[EXERCISE DETAILS]:
Below are some records. Write out the line that contains "You are a computer-use" and all lines after it, exactly, but not the pictures.

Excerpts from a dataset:
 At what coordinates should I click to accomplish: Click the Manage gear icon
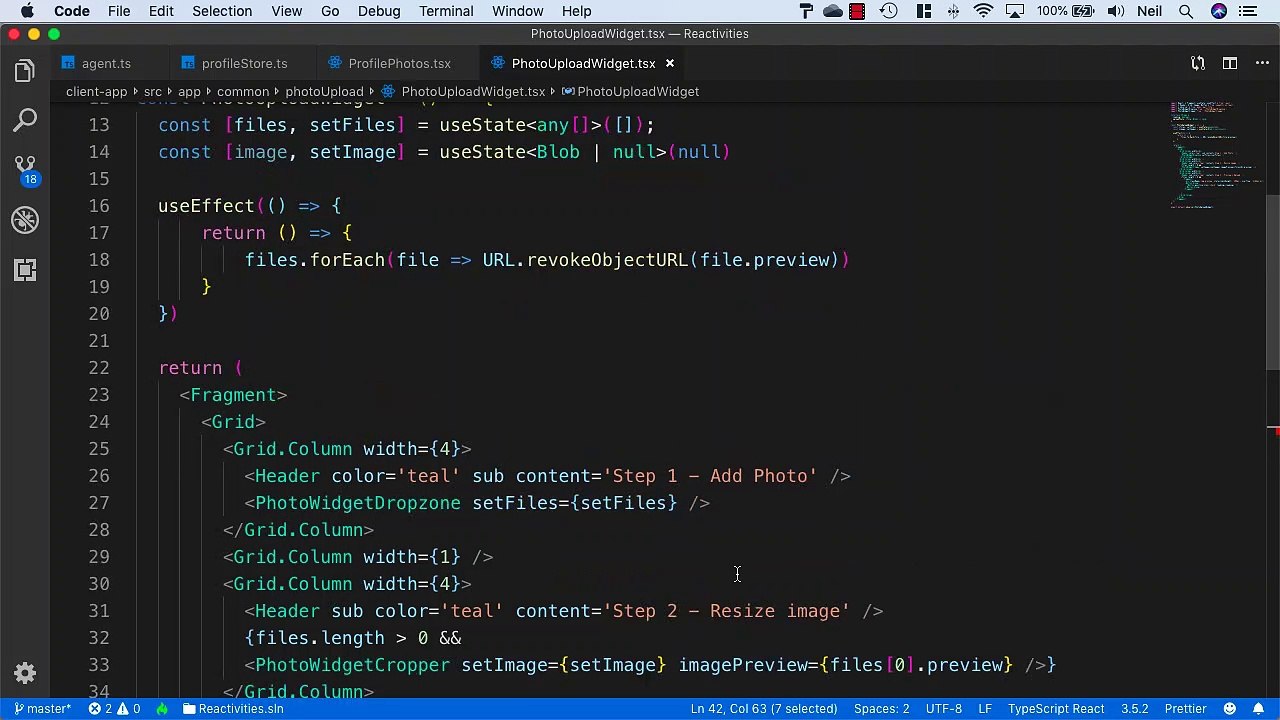(25, 673)
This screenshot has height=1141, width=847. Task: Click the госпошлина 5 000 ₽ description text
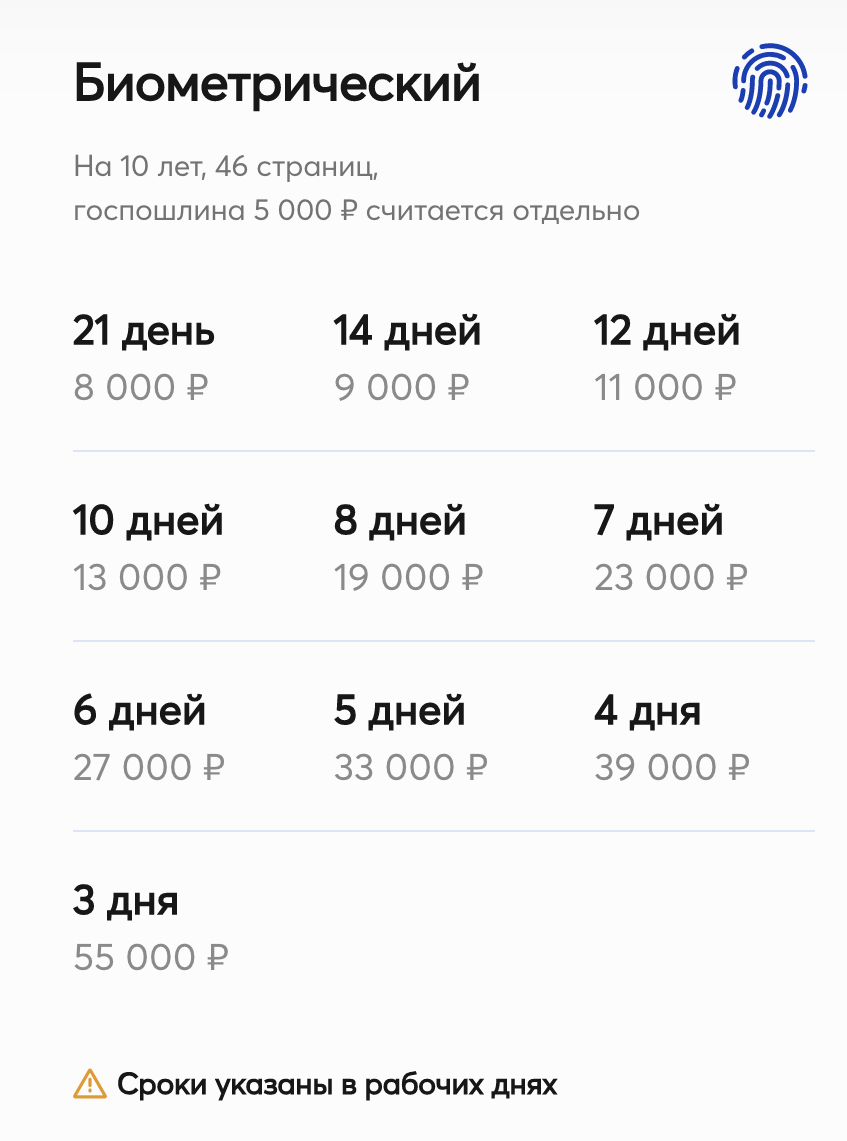pos(357,211)
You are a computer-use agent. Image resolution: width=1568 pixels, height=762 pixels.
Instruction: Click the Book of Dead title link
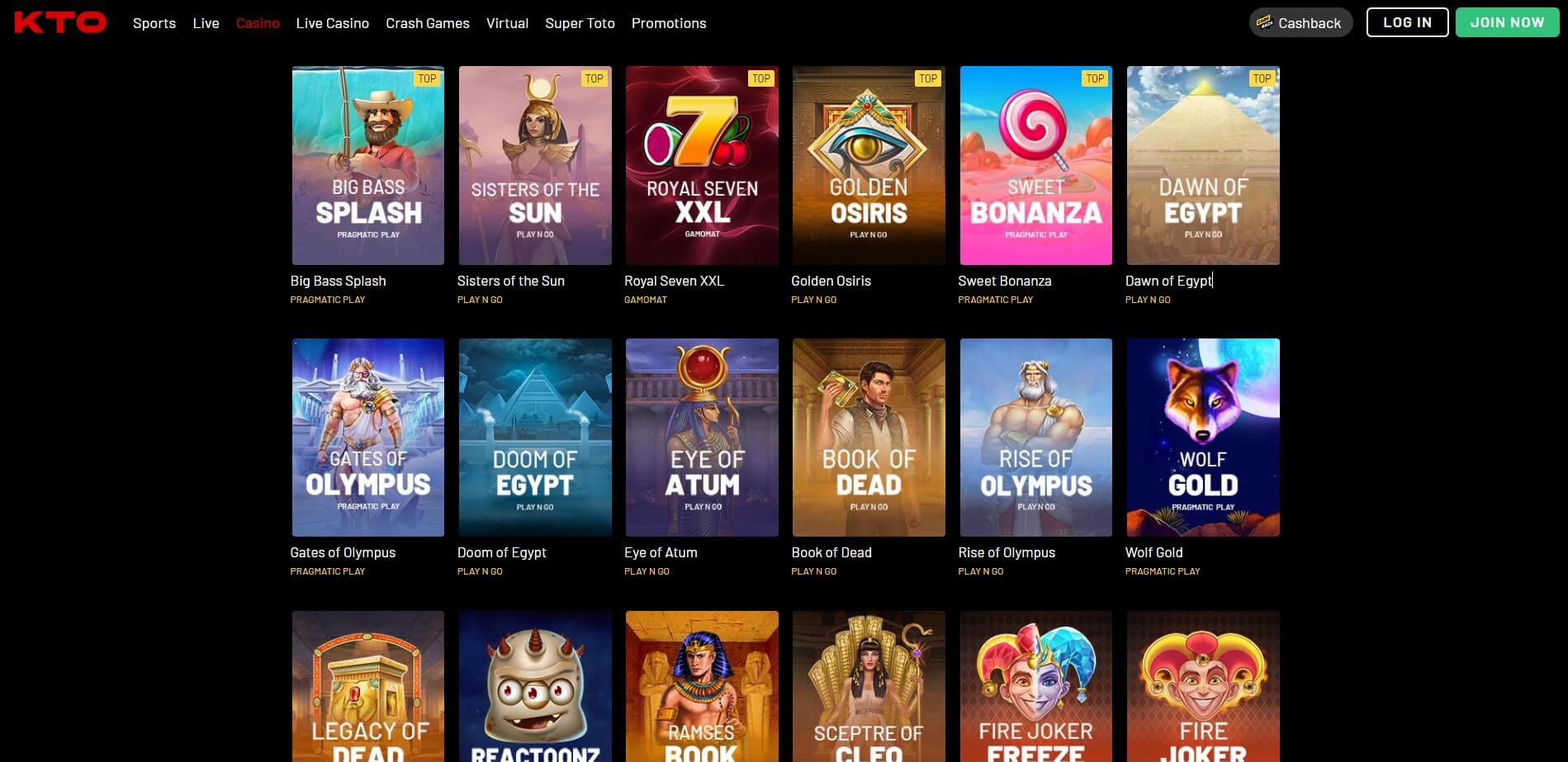click(831, 552)
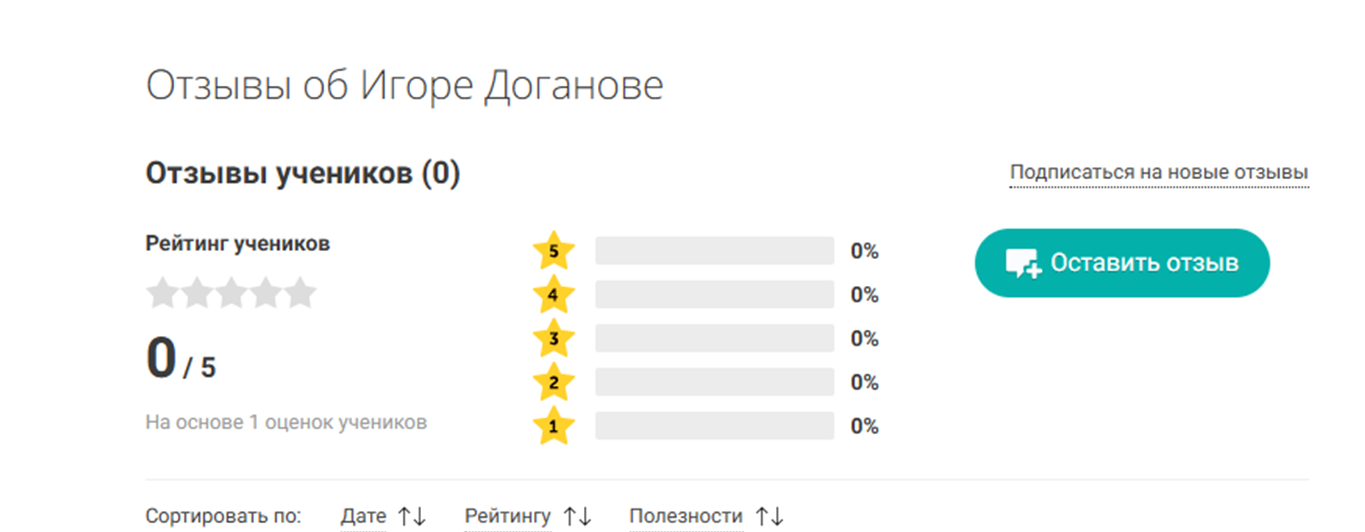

[RESULT]:
You are a computer-use agent. Image resolution: width=1568 pixels, height=762 pixels.
Instruction: Click the Book of Dead title link
click(831, 552)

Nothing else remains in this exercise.